Your task: Write every line of the following listing exactly as it reads.

Input for this task:
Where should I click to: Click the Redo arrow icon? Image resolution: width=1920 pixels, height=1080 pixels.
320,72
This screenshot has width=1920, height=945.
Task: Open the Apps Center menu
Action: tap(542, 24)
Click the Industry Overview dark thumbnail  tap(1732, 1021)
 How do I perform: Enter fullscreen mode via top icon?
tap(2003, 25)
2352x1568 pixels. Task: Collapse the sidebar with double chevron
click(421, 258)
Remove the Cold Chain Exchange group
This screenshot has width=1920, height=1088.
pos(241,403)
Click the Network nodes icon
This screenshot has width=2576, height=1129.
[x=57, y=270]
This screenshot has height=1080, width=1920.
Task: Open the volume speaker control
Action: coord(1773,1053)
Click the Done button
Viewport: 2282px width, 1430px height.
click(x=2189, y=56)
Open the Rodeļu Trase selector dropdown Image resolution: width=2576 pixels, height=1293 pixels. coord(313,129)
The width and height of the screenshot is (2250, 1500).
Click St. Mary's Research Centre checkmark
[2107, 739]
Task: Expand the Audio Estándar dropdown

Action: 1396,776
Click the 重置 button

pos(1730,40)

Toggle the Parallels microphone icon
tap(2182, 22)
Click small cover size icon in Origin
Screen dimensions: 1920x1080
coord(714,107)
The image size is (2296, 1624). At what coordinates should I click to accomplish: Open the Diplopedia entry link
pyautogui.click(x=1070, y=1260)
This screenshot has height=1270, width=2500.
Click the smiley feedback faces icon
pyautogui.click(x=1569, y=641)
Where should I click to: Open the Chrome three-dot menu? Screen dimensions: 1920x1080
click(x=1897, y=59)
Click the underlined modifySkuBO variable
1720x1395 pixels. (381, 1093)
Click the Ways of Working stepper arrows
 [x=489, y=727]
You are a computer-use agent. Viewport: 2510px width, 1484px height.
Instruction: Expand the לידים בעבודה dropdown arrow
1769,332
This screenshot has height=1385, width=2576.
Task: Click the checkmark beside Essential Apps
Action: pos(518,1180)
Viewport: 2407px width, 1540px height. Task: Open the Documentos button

Task output:
Where should I click to: Click the Redo arrow icon? Image resolution: width=1920 pixels, height=1080 pixels.
320,72
This screenshot has width=1920, height=945.
Task: Open the Apps Center menu
Action: tap(542, 24)
Click the Industry Overview dark thumbnail  tap(1732, 1021)
 How do I perform: Enter fullscreen mode via top icon?
tap(2003, 25)
2352x1568 pixels. Task: Collapse the sidebar with double chevron
click(421, 258)
Remove the Cold Chain Exchange group
This screenshot has width=1920, height=1088.
pos(241,403)
Click the Network nodes icon
This screenshot has width=2576, height=1129.
[x=57, y=270]
This screenshot has height=1080, width=1920.
Task: Open the volume speaker control
Action: coord(1773,1053)
Click the Done button
Viewport: 2282px width, 1430px height.
click(x=2189, y=56)
Open the Rodeļu Trase selector dropdown Image resolution: width=2576 pixels, height=1293 pixels. coord(313,129)
The width and height of the screenshot is (2250, 1500).
Click St. Mary's Research Centre checkmark
[2107, 739]
Task: Expand the Audio Estándar dropdown

Action: 1396,776
Click the 重置 button

pos(1730,40)

Toggle the Parallels microphone icon
tap(2182, 22)
Click small cover size icon in Origin
Screen dimensions: 1920x1080
coord(714,107)
The image size is (2296, 1624). At what coordinates should I click to accomplish: Open the Diplopedia entry link
pyautogui.click(x=1070, y=1260)
This screenshot has height=1270, width=2500.
Click the smiley feedback faces icon
pyautogui.click(x=1569, y=641)
Where should I click to: Open the Chrome three-dot menu? Screen dimensions: 1920x1080
click(x=1897, y=59)
Click the underlined modifySkuBO variable
1720x1395 pixels. (381, 1093)
Click the Ways of Working stepper arrows
 [x=489, y=727]
You are a computer-use agent. Viewport: 2510px width, 1484px height.
Instruction: Expand the לידים בעבודה dropdown arrow
1769,332
This screenshot has height=1385, width=2576.
Task: Click the checkmark beside Essential Apps
Action: pos(518,1180)
Viewport: 2407px width, 1540px height. Task: Open the Documentos button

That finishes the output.